Until Prelims 2026 (next 1–2 weeks if reading now): UPSC gets 100% of free time. CA Inter material is on hold — you cannot meaningfully prepare for two exams in the last fortnight of either. Lock the CA books, finish UPSC revision, take Prelims.
Post-Prelims (25 May–August): CA mocks now own the calendar. Do one hour of UPSC daily (newspaper + light Mains revision) to keep the muscle warm. After CA Inter ends, you have ~12 weeks to Mains — full sprint mode.

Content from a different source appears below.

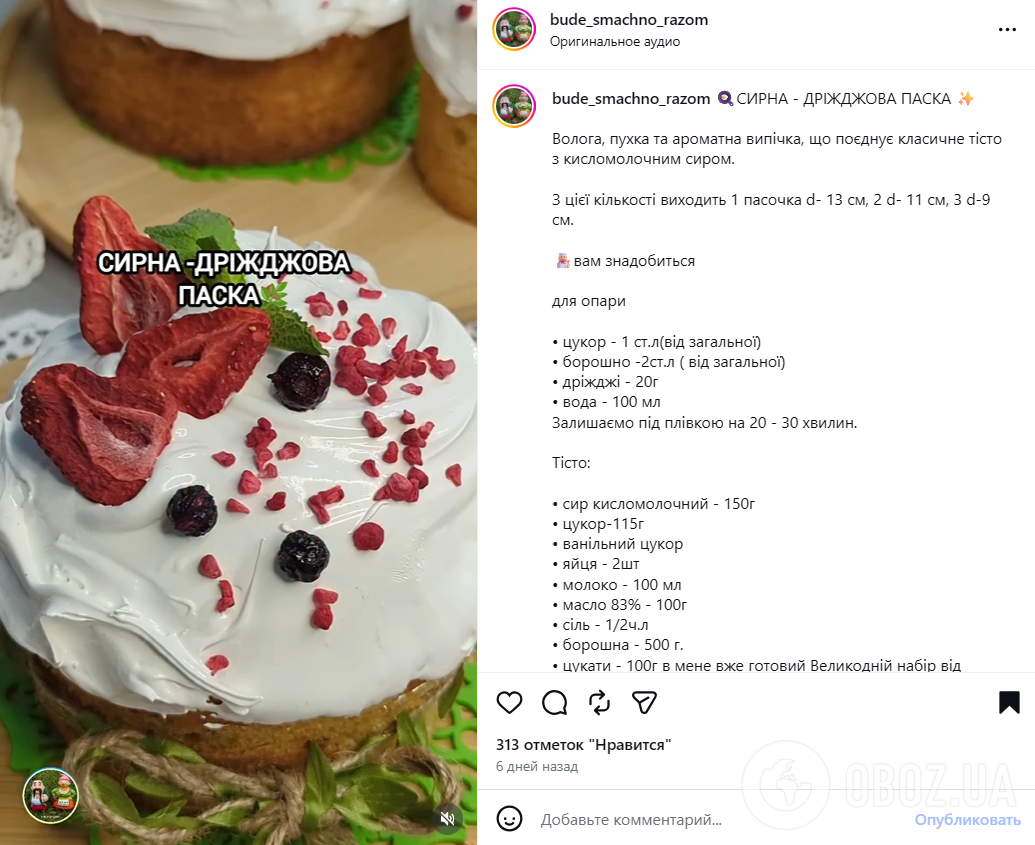Focus the Добавьте комментарий input field
This screenshot has width=1035, height=845.
(719, 820)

Trying to split a single 6-hour weekday block as '3 hrs CA + 3 hrs UPSC' for 5 months yields neither result. Sequence beats parallelism.

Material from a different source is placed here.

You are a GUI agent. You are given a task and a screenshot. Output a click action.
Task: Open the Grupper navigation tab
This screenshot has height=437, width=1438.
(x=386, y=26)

Worked scenario — IT professional, 24 months to Prelims 2027
Months 0–6: NCERTs (Class 6–12 — economics, polity, history, geography) done weekday morning + weekends. Newspaper habit locked in. Optional decision made.
Months 6–12: Standard books — Laxmikanth, Spectrum, GC Leong, Ramesh Singh. Begin answer-writing weekends.
Months 12–18: Optional deep dive on weekends; weekday mornings continue static revision.
Months 18–22: Prelims sprint — apply 4 weeks of casual leave for the final 30 days. Plan financially for this from month 1.
Months 22–24: Prelims attempt + Mains push (use 2 months unpaid leave or sabbatical if possible).
Three rules that save working aspirants
- Morning is sacred. If you skip 5:30–8 AM, your day is a write-off. Do not negotiate this slot.
- Lunch is for current affairs, not Polity theory. Save complex topics for fresh brain.
- Saturday is a study day, not a 'rest+ a bit of study' day. Treat it like office.
The leave-strategy you should plan from day one
- 20 days casual/earned leave saved up for last 30-day Prelims sprint
- 2 months unpaid leave or sabbatical request submitted 4 months before Mains
- Inform a trusted manager 6+ months in advance — most employers will accommodate notice; few will accommodate surprises
Mentor note: Working aspirants take 3–4 attempts on average instead of 1–2. This is not failure — it is math. Plan financially and emotionally for the longer arc. Anudeep cracked it on his 5th attempt while serving as an IRS officer. The marathon framing is your competitive advantage, not a weakness.